### SELECTED PASSAGE
==========

Species of flowering plant

Verticordia bifimbriata is a species of flowering plant in the myrtle family, Myrtaceae and is endemic to the south-west of Western Australia. It is an open shrub with small leaves and spikes of pink flowers.

==Description==
Verticordia bifimbriata is an open branched shrub with a single stem at its base and which grows to a height of 30-90 cm and a width of 15-40 cm. The leaves are thick, narrow elliptic in shape, concave, 1.5-4 mm long and irregularly toothed along their margins.

The flowers are scented and arranged in spikes near the ends of the branches, each flower on a stalk 2.0–2.5 mm long. The floral cup is top-shaped, 2.0–2.5 mm long, has 5 rounded ribs and a mostly smooth surface. The sepals are pink, 5-6 mm long, with 6 to 9 lobes with thread-like fringes and prominent fringed appendages. The petals are pink, 5.5–6.5 mm with a fringe of branching threads. The style is curved, about 5-6 mm long, and has a beard of hairs 0.5 mm long. Flowering time is from late November to May.

==Taxonomy and naming==
Verticordia bifimbriata was first formally described by Alex George in 1991 and the description was published in Nuytsia from specimens collected near Wannamal. The specific epithet (bifimbriata) is derived from the Latin prefix bi- meaning "twice-over" and the word fimbriatus meaning "fringed with hairs" referring to the thread-like fringing hairs on the petals themselves having a fringe.

George placed this species in subgenus Eperephes, section Verticordella along with seventeen other species.

==========

(Saved data entries)

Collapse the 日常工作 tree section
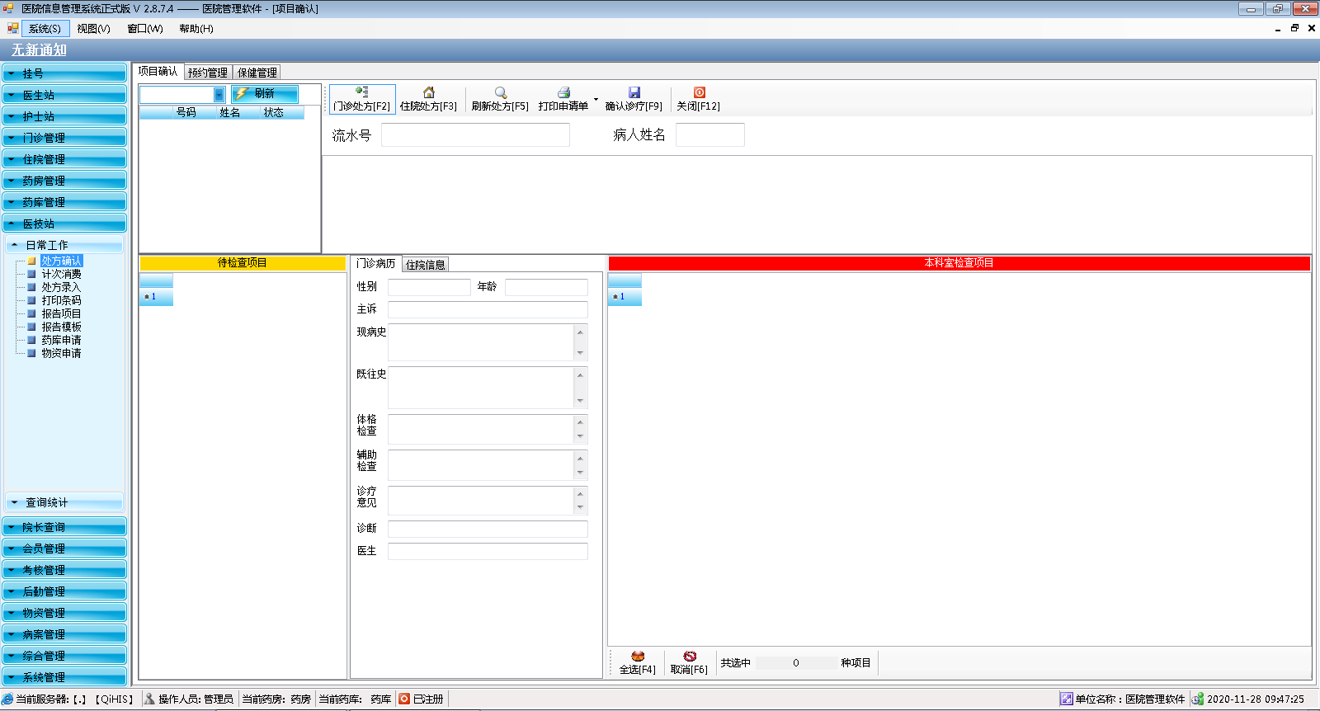The image size is (1320, 711). (x=14, y=245)
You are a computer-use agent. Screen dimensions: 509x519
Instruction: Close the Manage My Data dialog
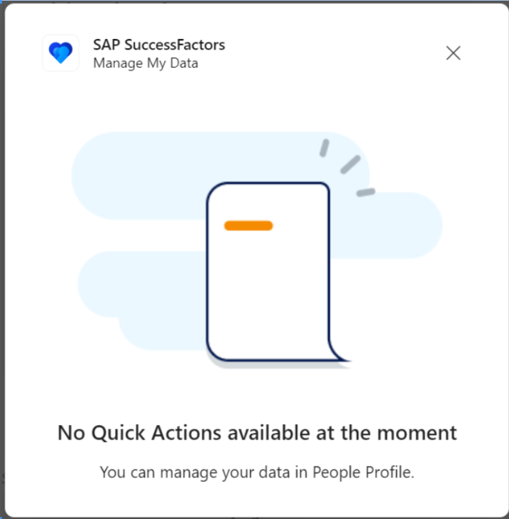pyautogui.click(x=453, y=53)
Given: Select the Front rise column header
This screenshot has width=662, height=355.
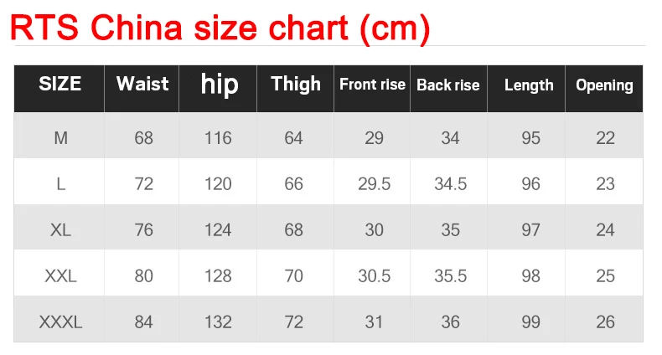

==========

### PROMPT 1
Repeat word for word the part of the Verticordia bifimbriata text starting with "Verticordia bifimbriata is a species" and going on through "along their margins.".
### PROMPT 2
Name every taxonomic group above the species level that the Verticordia bifimbriata text places this plant in.

### EXERCISE ANSWER 1
Verticordia bifimbriata is a species of flowering plant in the myrtle family, Myrtaceae and is endemic to the south-west of Western Australia. It is an open shrub with small leaves and spikes of pink flowers.

==Description==
Verticordia bifimbriata is an open branched shrub with a single stem at its base and which grows to a height of 30-90 cm and a width of 15-40 cm. The leaves are thick, narrow elliptic in shape, concave, 1.5-4 mm long and irregularly toothed along their margins.

### EXERCISE ANSWER 2
- The myrtle family, Myrtaceae
- Subgenus Eperephes
- Section Verticordella